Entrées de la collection
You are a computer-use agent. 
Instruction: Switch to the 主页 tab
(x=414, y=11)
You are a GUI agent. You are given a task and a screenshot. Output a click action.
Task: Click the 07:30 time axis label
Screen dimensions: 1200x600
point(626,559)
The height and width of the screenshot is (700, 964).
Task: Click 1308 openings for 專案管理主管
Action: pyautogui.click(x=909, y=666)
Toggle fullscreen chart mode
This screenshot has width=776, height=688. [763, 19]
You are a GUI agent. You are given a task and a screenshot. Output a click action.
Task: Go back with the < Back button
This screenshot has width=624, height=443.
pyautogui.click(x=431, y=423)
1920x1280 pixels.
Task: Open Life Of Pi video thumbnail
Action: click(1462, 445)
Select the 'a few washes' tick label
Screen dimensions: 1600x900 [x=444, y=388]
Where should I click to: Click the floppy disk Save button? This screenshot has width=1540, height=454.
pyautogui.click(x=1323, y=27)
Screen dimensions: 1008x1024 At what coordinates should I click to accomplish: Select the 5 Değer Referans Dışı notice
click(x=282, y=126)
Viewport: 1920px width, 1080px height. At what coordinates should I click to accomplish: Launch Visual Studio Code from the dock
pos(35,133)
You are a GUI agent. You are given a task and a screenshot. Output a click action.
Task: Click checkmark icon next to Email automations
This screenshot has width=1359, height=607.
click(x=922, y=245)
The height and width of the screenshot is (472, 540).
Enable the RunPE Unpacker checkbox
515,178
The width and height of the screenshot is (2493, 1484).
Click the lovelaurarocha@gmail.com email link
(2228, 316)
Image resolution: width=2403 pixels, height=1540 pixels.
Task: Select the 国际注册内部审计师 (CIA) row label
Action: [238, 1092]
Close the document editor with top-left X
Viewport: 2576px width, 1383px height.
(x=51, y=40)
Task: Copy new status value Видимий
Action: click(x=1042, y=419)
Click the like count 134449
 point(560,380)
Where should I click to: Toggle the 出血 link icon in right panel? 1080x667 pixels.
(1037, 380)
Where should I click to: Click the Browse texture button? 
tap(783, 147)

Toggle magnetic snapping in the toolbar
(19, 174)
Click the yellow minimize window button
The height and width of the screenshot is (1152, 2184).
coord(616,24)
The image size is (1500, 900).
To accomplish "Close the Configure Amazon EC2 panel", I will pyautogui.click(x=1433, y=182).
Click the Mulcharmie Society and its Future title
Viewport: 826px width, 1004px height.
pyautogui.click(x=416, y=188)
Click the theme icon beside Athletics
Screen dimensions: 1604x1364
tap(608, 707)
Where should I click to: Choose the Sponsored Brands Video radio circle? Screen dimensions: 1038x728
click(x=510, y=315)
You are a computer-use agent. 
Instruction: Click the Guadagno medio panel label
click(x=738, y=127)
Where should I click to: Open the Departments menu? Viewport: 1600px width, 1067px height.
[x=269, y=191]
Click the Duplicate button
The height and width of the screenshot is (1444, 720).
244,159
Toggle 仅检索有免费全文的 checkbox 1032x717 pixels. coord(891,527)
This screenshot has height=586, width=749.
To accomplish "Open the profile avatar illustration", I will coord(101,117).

→ PROBLÈME COURT
Pourriez-vous présenter ces lignes sous forme de liste JSON de chaînes, à raison d'une chaîne par ligne, sans les lignes vides ?

→ CORRIGÉ
[
  "You are a computer-use agent. ",
  "Instruction: Switch to the 主页 tab",
  "(x=414, y=11)",
  "You are a GUI agent. You are given a task and a screenshot. Output a click action.",
  "Task: Click the 07:30 time axis label",
  "Screen dimensions: 1200x600",
  "point(626,559)",
  "The height and width of the screenshot is (700, 964).",
  "Task: Click 1308 openings for 專案管理主管",
  "Action: pyautogui.click(x=909, y=666)",
  "Toggle fullscreen chart mode",
  "This screenshot has width=776, height=688. [763, 19]",
  "You are a GUI agent. You are given a task and a screenshot. Output a click action.",
  "Task: Go back with the < Back button",
  "This screenshot has width=624, height=443.",
  "pyautogui.click(x=431, y=423)",
  "1920x1280 pixels.",
  "Task: Open Life Of Pi video thumbnail",
  "Action: click(1462, 445)",
  "Select the 'a few washes' tick label",
  "Screen dimensions: 1600x900 [x=444, y=388]",
  "Where should I click to: Click the floppy disk Save button? This screenshot has width=1540, height=454.",
  "pyautogui.click(x=1323, y=27)",
  "Screen dimensions: 1008x1024 At what coordinates should I click to accomplish: Select the 5 Değer Referans Dışı notice",
  "click(x=282, y=126)",
  "Viewport: 1920px width, 1080px height. At what coordinates should I click to accomplish: Launch Visual Studio Code from the dock",
  "pos(35,133)",
  "You are a GUI agent. You are given a task and a screenshot. Output a click action.",
  "Task: Click checkmark icon next to Email automations",
  "This screenshot has width=1359, height=607.",
  "click(x=922, y=245)",
  "The height and width of the screenshot is (472, 540).",
  "Enable the RunPE Unpacker checkbox",
  "515,178",
  "The width and height of the screenshot is (2493, 1484).",
  "Click the lovelaurarocha@gmail.com email link",
  "(2228, 316)",
  "Image resolution: width=2403 pixels, height=1540 pixels.",
  "Task: Select the 国际注册内部审计师 (CIA) row label",
  "Action: [238, 1092]",
  "Close the document editor with top-left X",
  "Viewport: 2576px width, 1383px height.",
  "(x=51, y=40)",
  "Task: Copy new status value Видимий",
  "Action: click(x=1042, y=419)",
  "Click the like count 134449",
  " point(560,380)",
  "Where should I click to: Toggle the 出血 link icon in right panel? 1080x667 pixels.",
  "(1037, 380)",
  "Where should I click to: Click the Browse texture button? ",
  "tap(783, 147)",
  "Toggle magnetic snapping in the toolbar",
  "(19, 174)",
  "Click the yellow minimize window button",
  "The height and width of the screenshot is (1152, 2184).",
  "coord(616,24)",
  "The image size is (1500, 900).",
  "To accomplish \"Close the Configure Amazon EC2 panel\", I will pyautogui.click(x=1433, y=182).",
  "Click the Mulcharmie Society and its Future title",
  "Viewport: 826px width, 1004px height.",
  "pyautogui.click(x=416, y=188)",
  "Click the theme icon beside Athletics",
  "Screen dimensions: 1604x1364",
  "tap(608, 707)",
  "Where should I click to: Choose the Sponsored Brands Video radio circle? Screen dimensions: 1038x728",
  "click(x=510, y=315)",
  "You are a computer-use agent. ",
  "Instruction: Click the Guadagno medio panel label",
  "click(x=738, y=127)",
  "Where should I click to: Open the Departments menu? Viewport: 1600px width, 1067px height.",
  "[x=269, y=191]",
  "Click the Duplicate button",
  "The height and width of the screenshot is (1444, 720).",
  "244,159",
  "Toggle 仅检索有免费全文的 checkbox 1032x717 pixels. coord(891,527)",
  "This screenshot has height=586, width=749.",
  "To accomplish \"Open the profile avatar illustration\", I will coord(101,117)."
]